Query can be enabled by setting the following config:
rpc:multicall(config, set, ["native_query_servers", "query", "{mango_native_proc, start_link, []}"]).
This API adds a single URI endpoint to the existing CouchDB HTTP API. Creating databases, authentication, Map/Reduce views, etc are all still supported exactly as currently document. No existing behavior is changed.
The endpoint added is for the URL pattern /dbname/_query
and has the following characteristics:
POST
.Content-Type
must be application/json
.200
, 4XX
, or 5XX
Content-Type
will be application/json
Transfer-Encoding
will be chunked
.This is intended to be a significantly simpler use of HTTP than the current APIs. This is motivated by the fact that this entire API is aimed at customers who are not as savvy at HTTP or non-relational document stores. Once a customer is comfortable using this API we hope to expose any other “power features” through the existing HTTP API and its adherence to HTTP semantics.

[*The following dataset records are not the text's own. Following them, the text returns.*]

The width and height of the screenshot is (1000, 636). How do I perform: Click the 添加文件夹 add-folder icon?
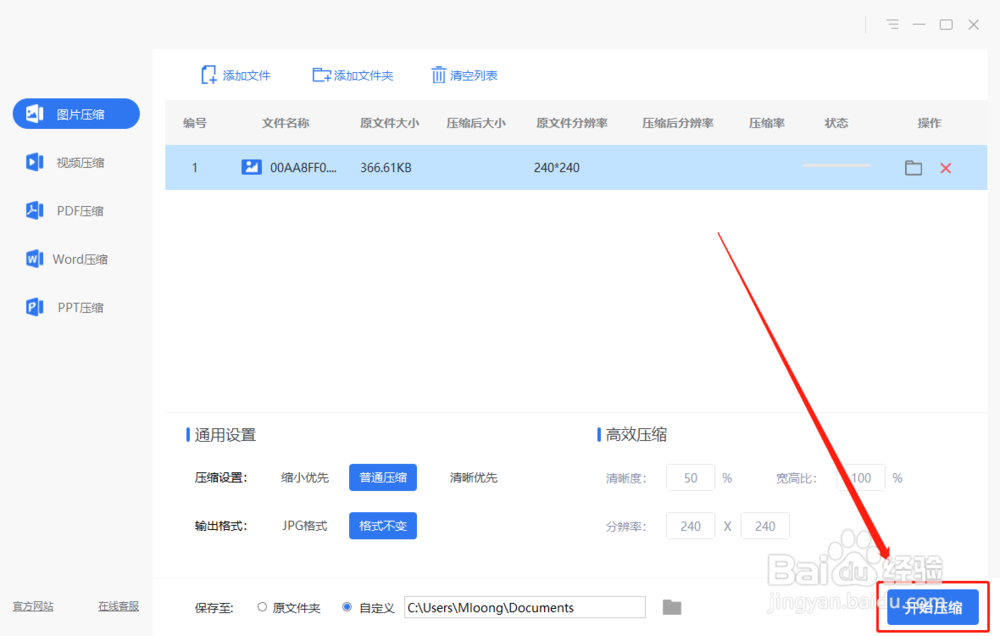coord(322,74)
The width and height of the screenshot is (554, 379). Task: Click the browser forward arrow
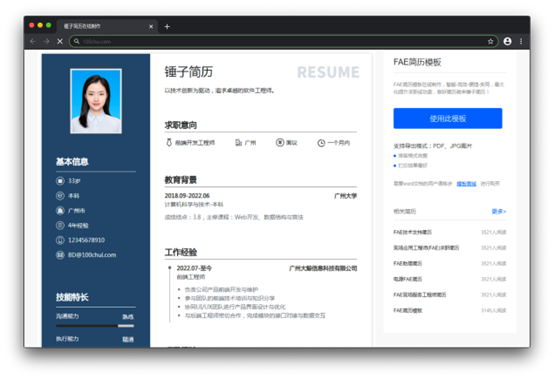(x=46, y=41)
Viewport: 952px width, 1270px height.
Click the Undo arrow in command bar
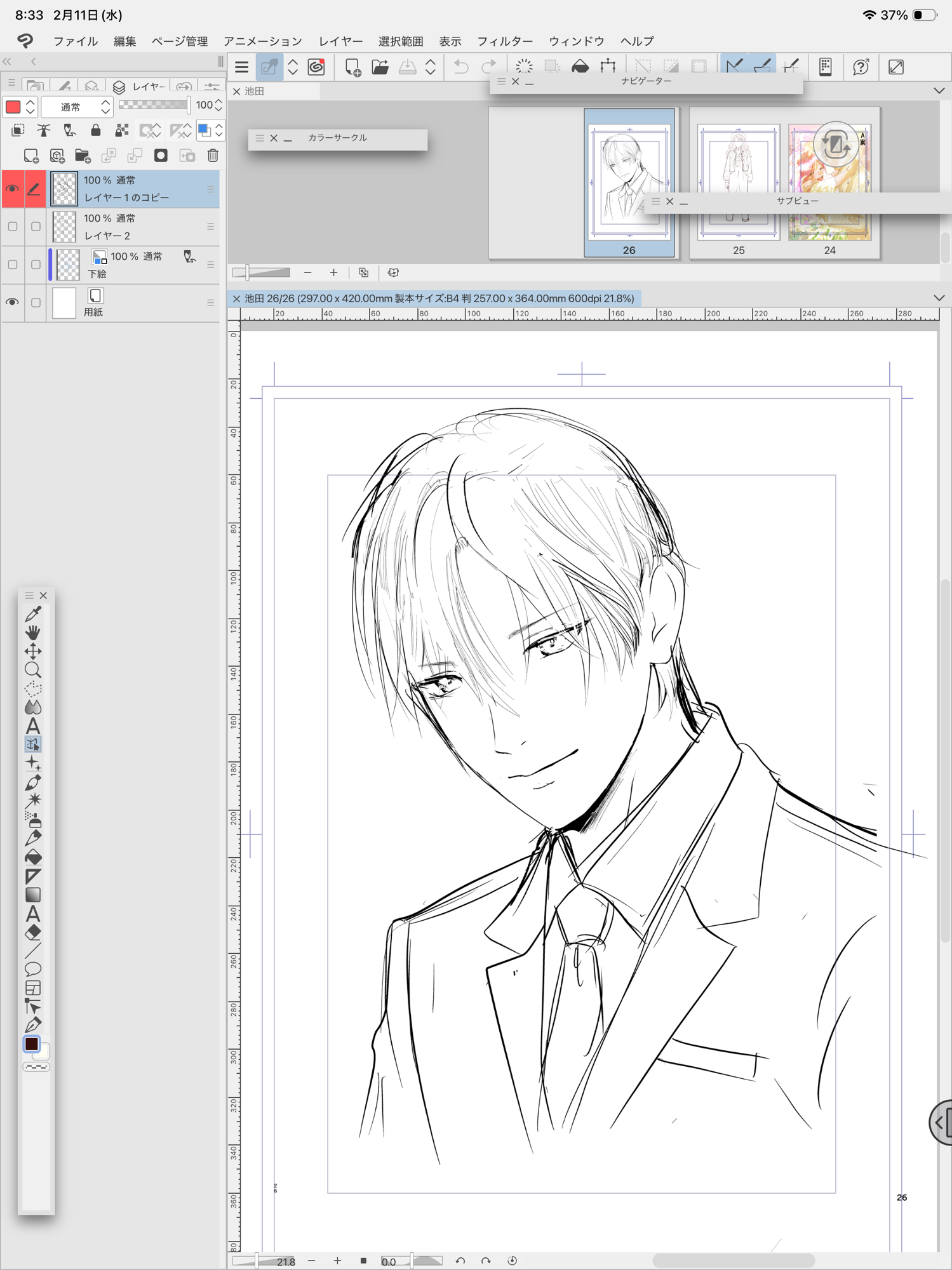pos(461,67)
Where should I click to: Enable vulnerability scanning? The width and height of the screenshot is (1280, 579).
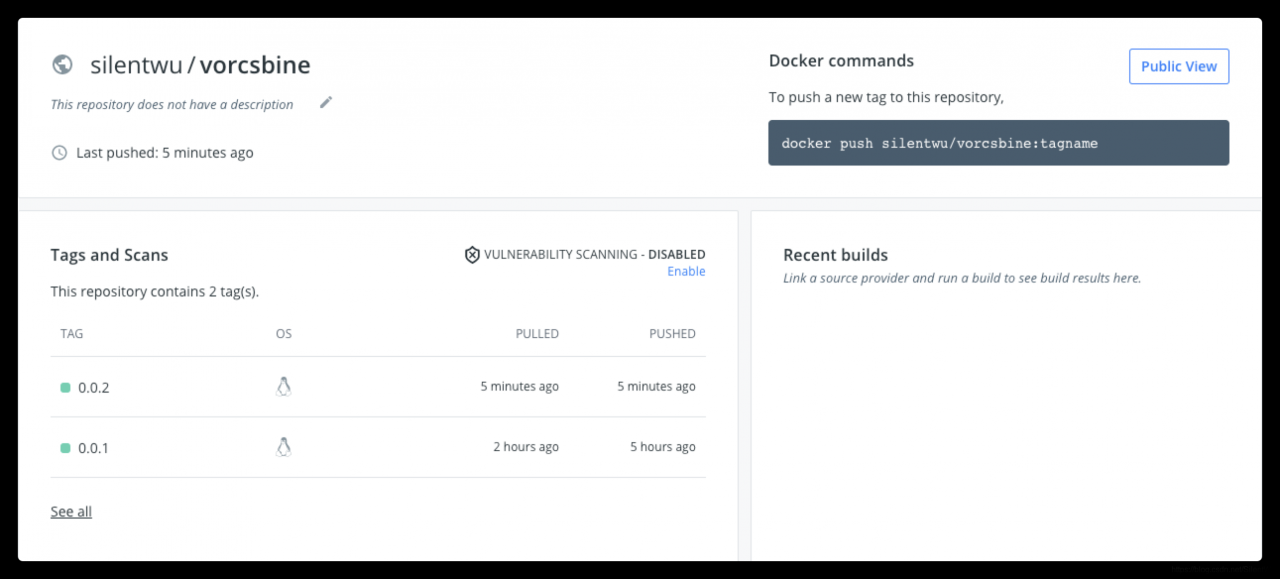686,272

This is a list of supported actions that Mango understands. For the time being it is limited to the four normal CRUD actions plus one meta action to create indices on the database.
Insert a document or documents into the database.
Keys:
If the provided document or documents do not contain an “_id” field one will be added using an automatically generated UUID.
It is more performant to specify multiple documents in the “docs” field than it is to specify multiple independent insert actions. Each insert action is submitted as a single bulk update (ie, _bulk_docs in CouchDB terminology). This, however, does not make any guarantees on the isolation or atomicity of the bulk operation. It is merely a performance benefit.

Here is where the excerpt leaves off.